C’est ce régionalisme, cette « insuffisance humaine » québécoise, croit-il, qui le mènera à l’universel : « L’Homme d’ici, justement parce qu’il ‘‘est’’ (l’Homme de nulle part n’est pas) a des chances d’être l’homme de partout, l’homme de chaque ‘‘ici’’ ».

La correspondance montre la difficulté, enfin, de dire le Québec, et donc, de se dire en tant que poète. L’aliénation de « ce peuple emmuré dans la dualité linguistique, négation de tout langage, de toute culture, de toute création » est indissociable de son œuvre. Nous aurions certes tort de réduire Miron au poète national – qui est unidimensionnel ? –, mais la tentative de certains de dissocier sa poésie du destin collectif est vaine.

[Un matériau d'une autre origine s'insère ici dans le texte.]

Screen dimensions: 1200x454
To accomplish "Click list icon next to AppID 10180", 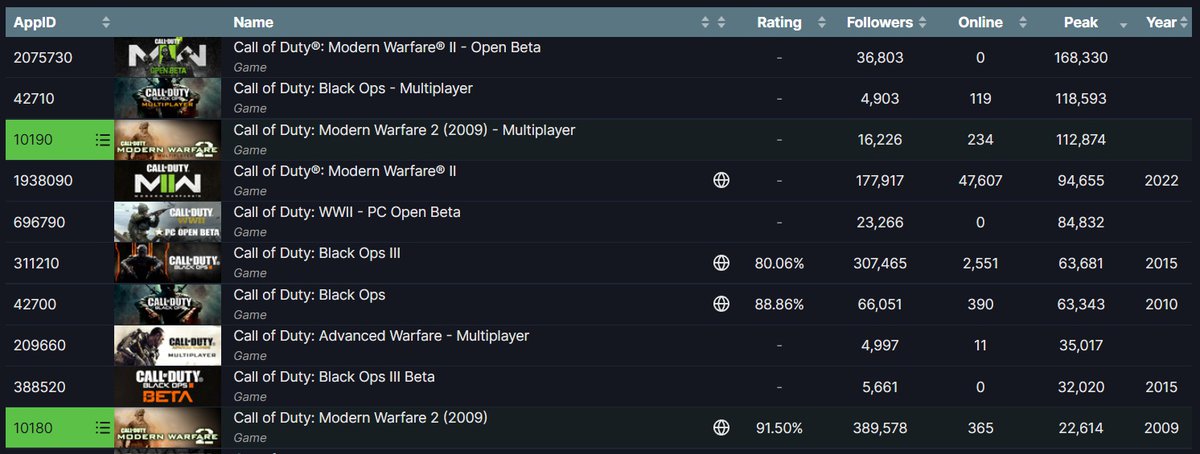I will click(x=101, y=428).
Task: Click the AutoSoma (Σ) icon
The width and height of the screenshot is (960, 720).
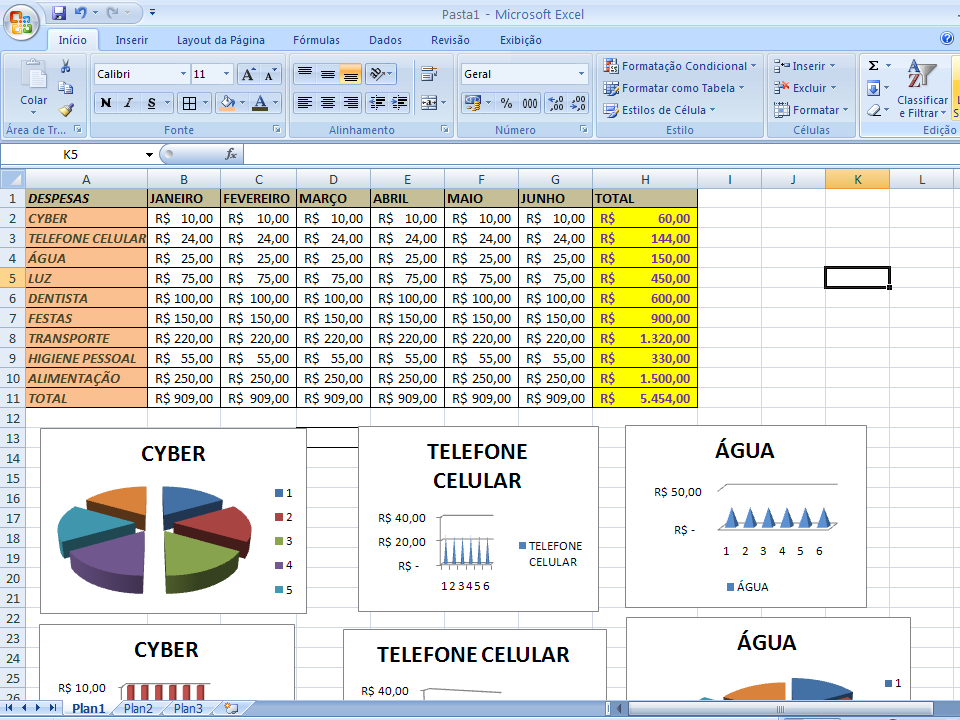Action: pos(874,66)
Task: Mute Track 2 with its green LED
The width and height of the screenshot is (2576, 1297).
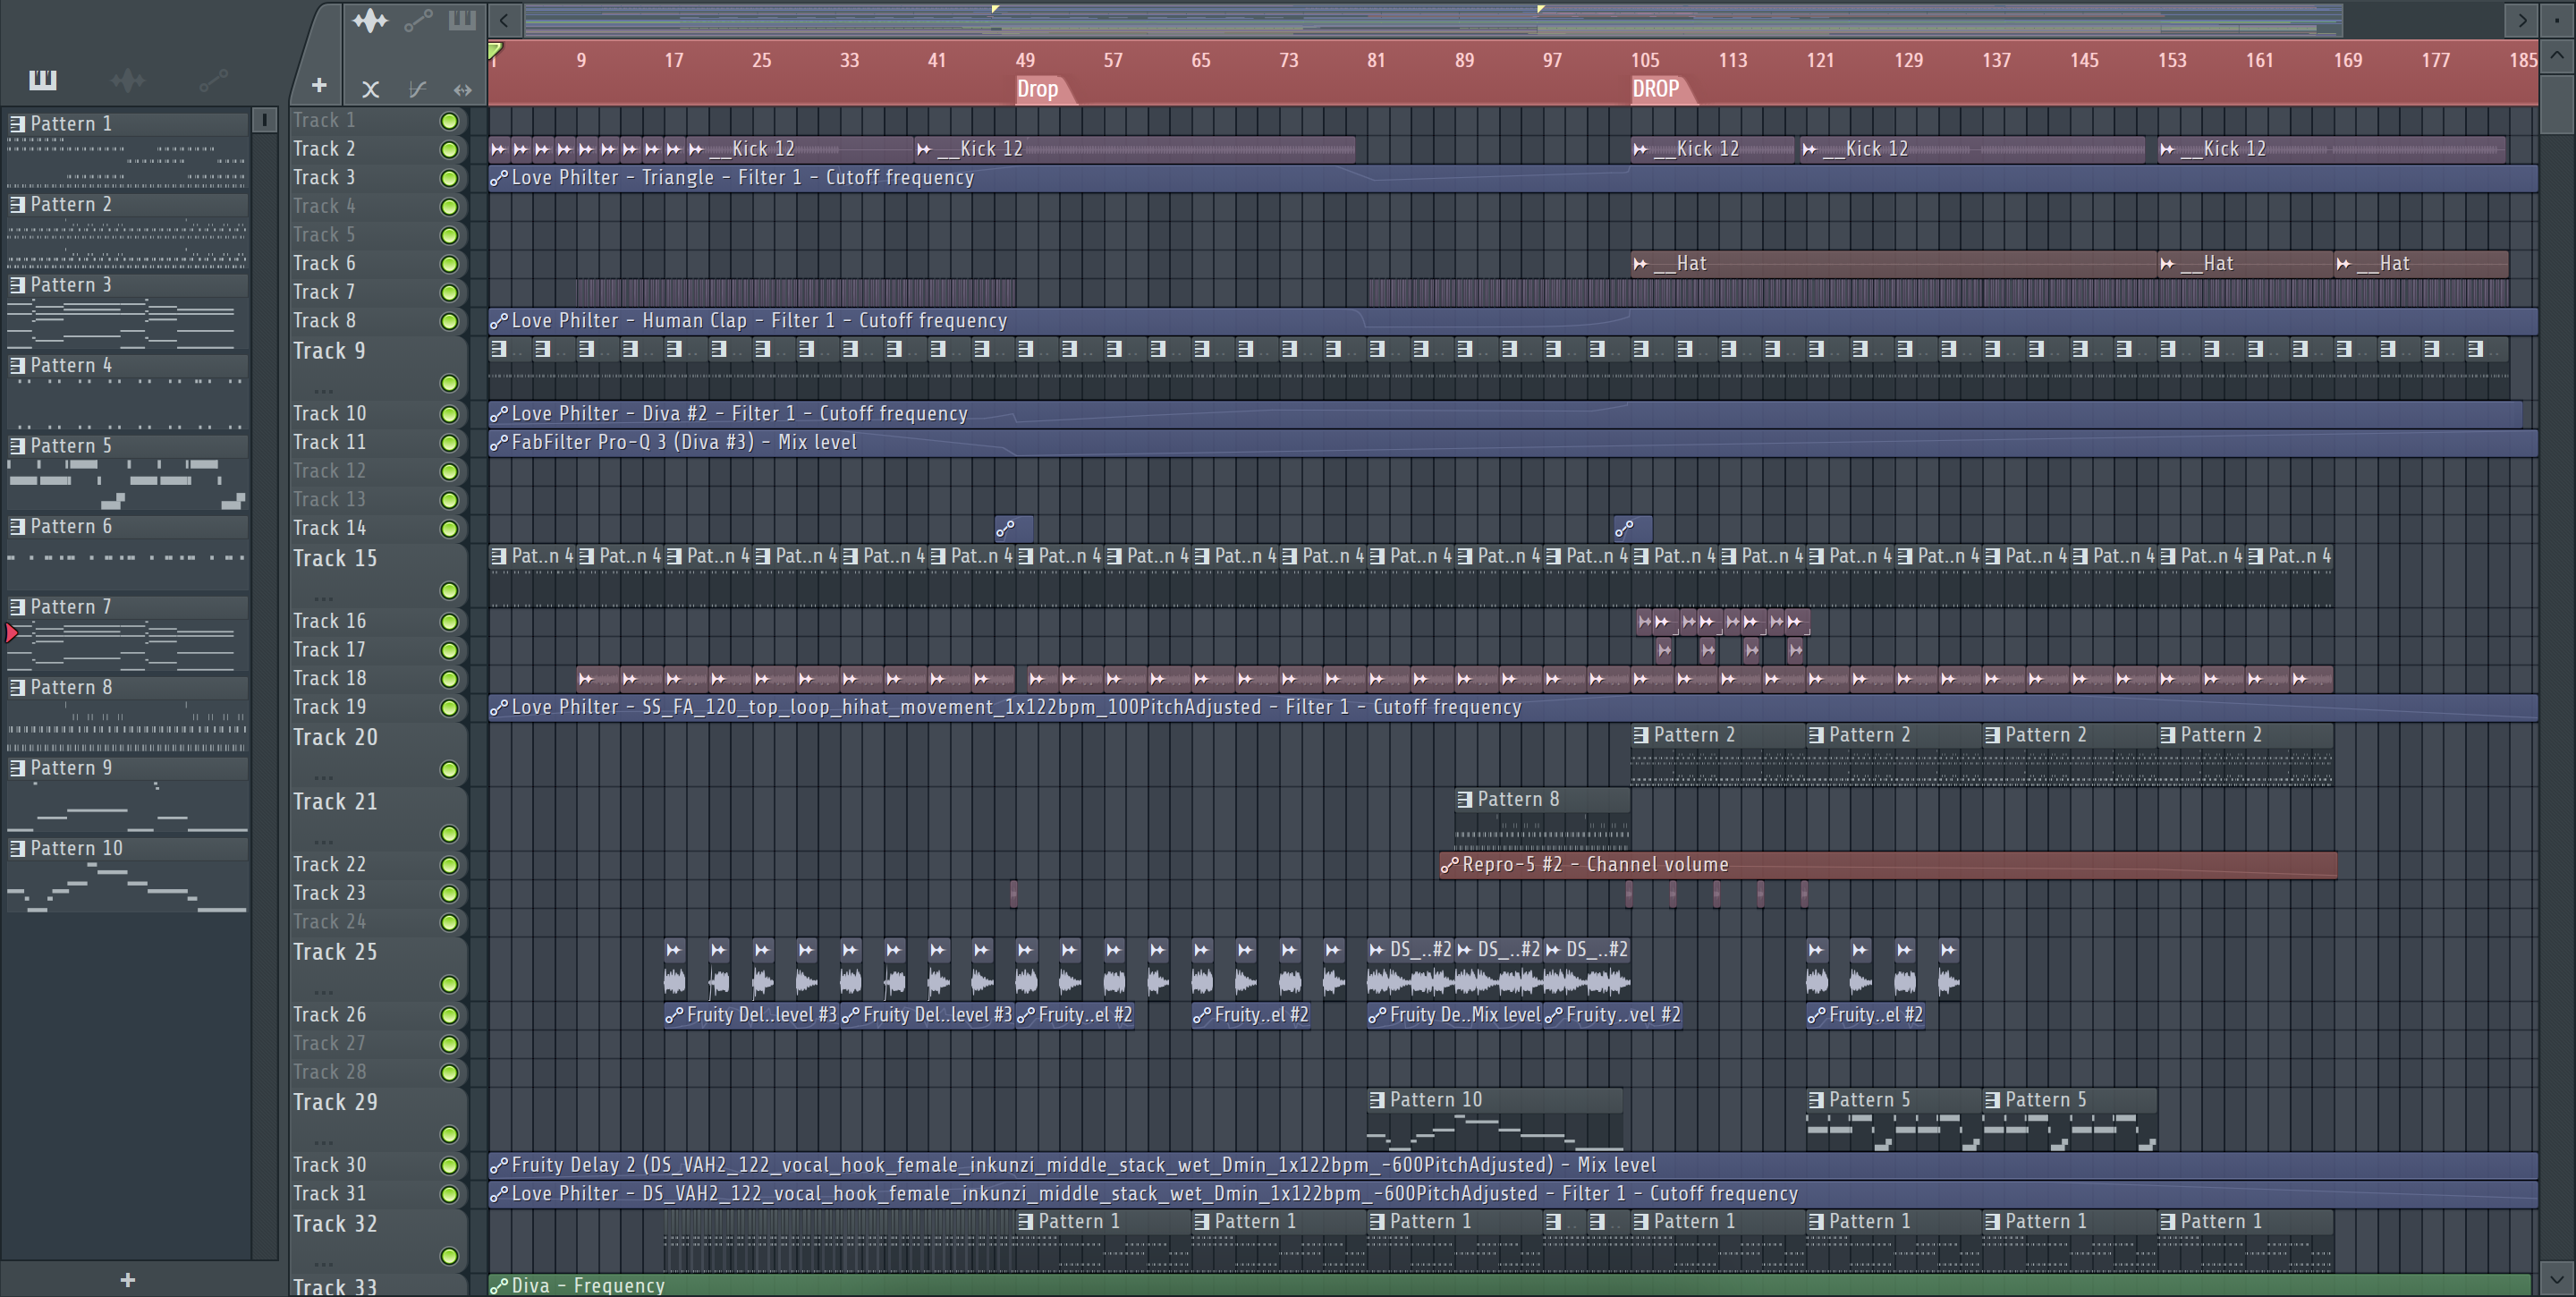Action: pyautogui.click(x=449, y=150)
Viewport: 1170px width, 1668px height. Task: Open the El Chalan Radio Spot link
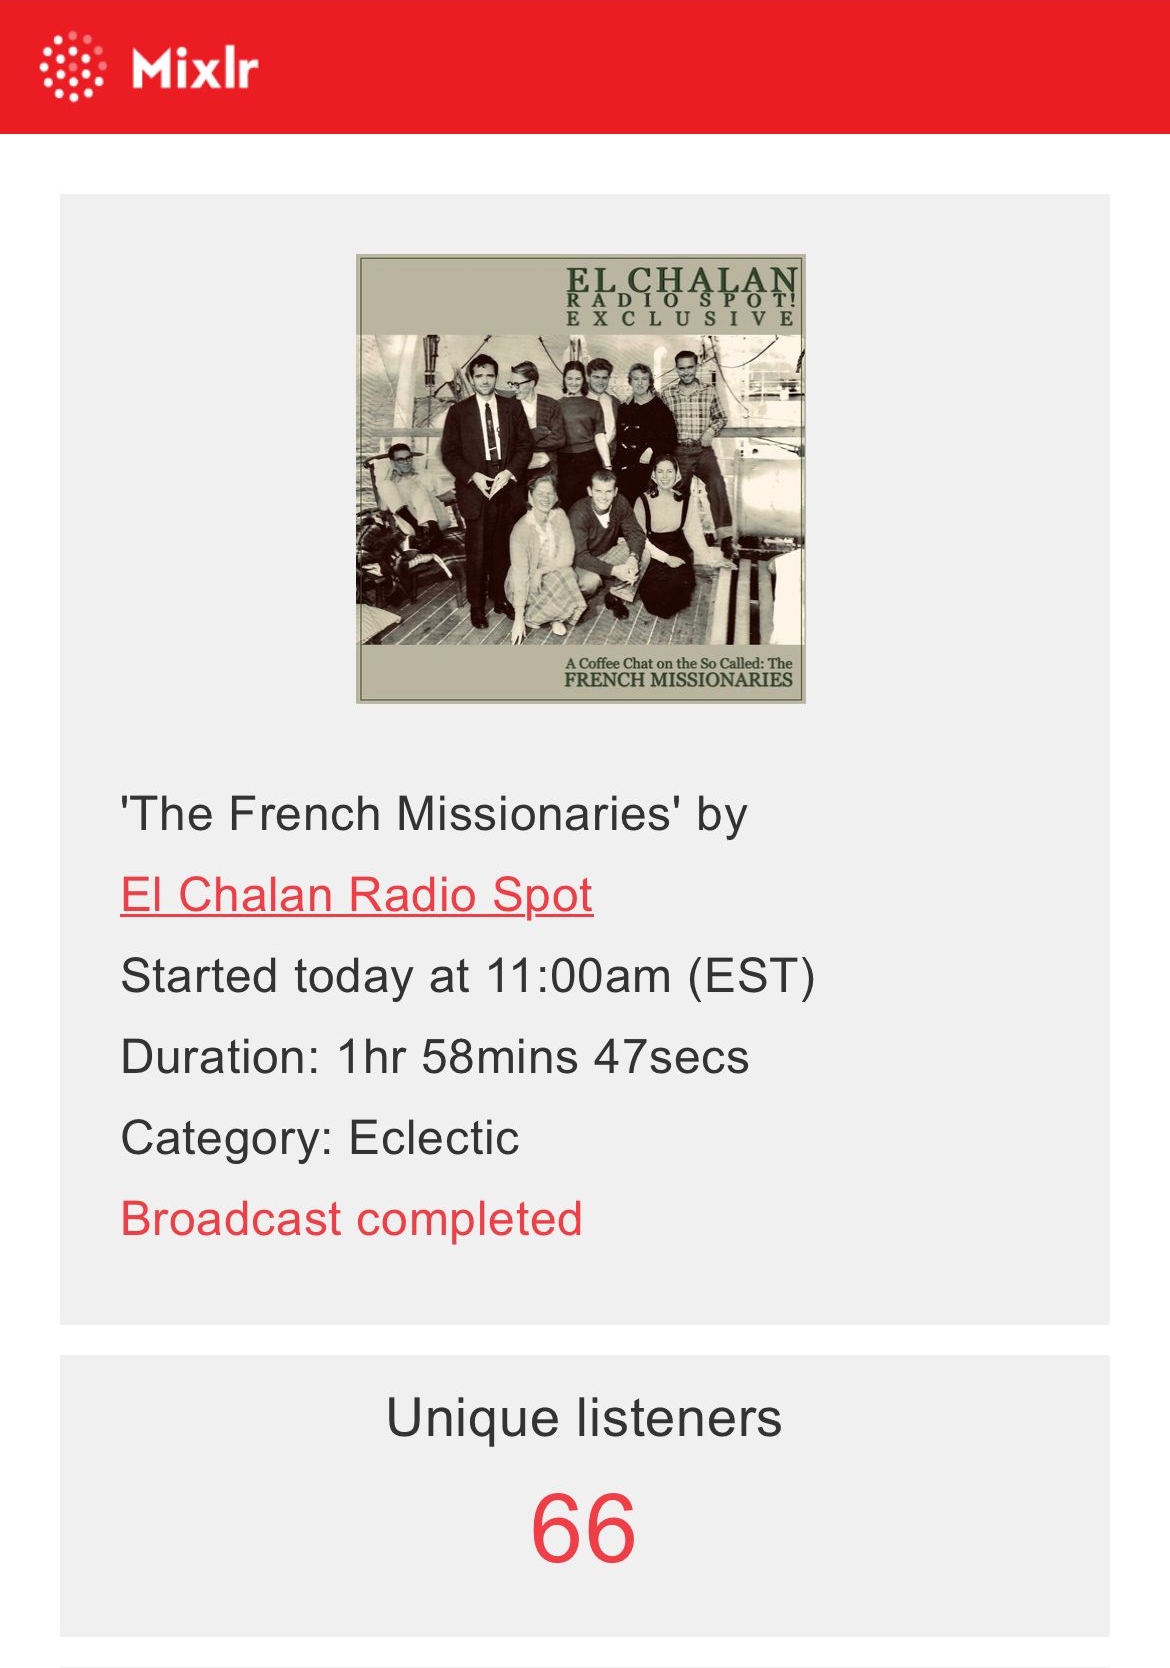[x=356, y=895]
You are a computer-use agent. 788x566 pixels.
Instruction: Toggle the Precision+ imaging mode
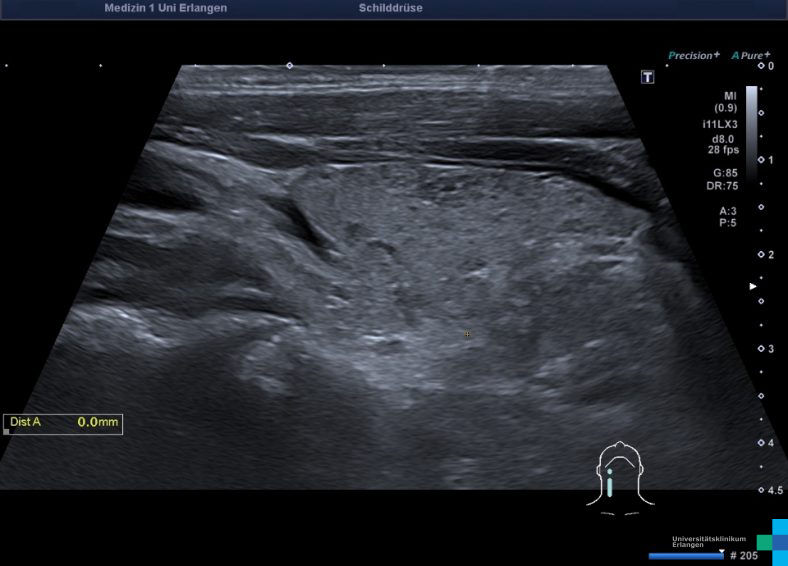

Alors que Miron rêve d’étudier l’édition en France, voyage qu’il veut vivre comme un exil, un répit face à sa situation de Canadien français, le constat de son américanité, une fois sur place en 1959, le frappe. De prime abord, Paris ne lui plaît pas tellement, les Français pas davantage. C’est aussi cela la poésie de Miron : un interstice à remplir entre l’Amérique et la France où se joue cette drôle de nationalité qu’est la nôtre.

Il y a une tension irrépressible entre action et création chez Miron, tension qui traverse sa correspondance. Il dit vivre sa poésie plutôt que l’écrire puisqu’il est un poète oral qui élabore des chroniques, ajoutant et retirant des passages, un peu à la façon du folklore qu’il aime tant.

N’est-il pas symptomatique, d’ailleurs, que le poète, que d’aucuns considèrent comme le plus grand que le Québec ait connu, ait sans cesse dit qu’il n’en n’était pas un et qu’il était plutôt un « animateur » de la scène culturelle ? « Je fus seulement une présence poétique entre 1951 et 1958 », écrit-il en 1959.

S’il résonne tant en nous, c’est que Miron est le symbole de notre inachèvement. « Cette poésie, écrit-il, si poésie il y a, est vouée à l’échec, puisqu’elle témoigne de l’échec de ma vie ». Tout est dit et toute son œuvre est empreinte de cette fragilité, de ce sentiment d’échec.

Nous avons tout dit sur Miron, et pourtant tant reste à dire. Et encore plus sur son héritage avorté, puisque c’est bien de cela qu’il s’agit. Comment écrire dans le sillon de Miron, alors que le pays semble bien vouloir ne jamais arriver et l’idée même d’une culture québécoise est souvent remise en doute?

Trop nombreux sont ceux qui oublient qu’ils sont des « hommes d’ici », que c’est là leur façon de vivre leur humanité. Comment prendre le parti des exploités, alors qu’ils ne rêvent que d’être les exploiteurs ?

Si Miron et le Québec avaient le sentiment d’être arrivés à ce qui commence et que, pourtant, rien n’a vraiment changé depuis 50 ans, où en sommes-nous aujourd’hui ? Nous ne sommes plus Canadiens, mais nous ne sommes pas pleinement Québécois. Situation intenable. À dévier depuis trop longtemps de notre route, il se pourrait que l’on voie qu’elle est maintenant sans issue.

Miron, dans sa dualité toute québécoise, était capable des pires apitoiements comme des moments d’optimisme les plus sincères. Dans les moments de découragement, goûter ses mots restera toujours un élixir : « Au plus creux de la pagaille politique et de la honte, il n’est pas question de laisser tomber nos armes. Notre lutte n’a pas le brillant des grandes émancipations d’un jour, elle est sourde, résistance passive souvent, elle est agonique, mais elle a du cœur je pense ».

Son action épistolaire, puisqu’il s’agit bien chez Miron d’action en toute chose, révèle à quel point, malgré ses inconsistances, il pourchassa sans relâche le même objectif : se donner naissance en poésie tout en donnant naissance à sa culture et à son pays, en somme, « travailler jusqu’à la corde usée pour une culture qui nous rend libre ». Cette « angoissante route à la sérénité » qu’il a entreprise est toujours la nôtre.

 

Gaston Miron, Lettres, 1949-1965, édition établie par Mariloue Sainte-Marie, Montréal, Hexagone, 2015, 600 pages.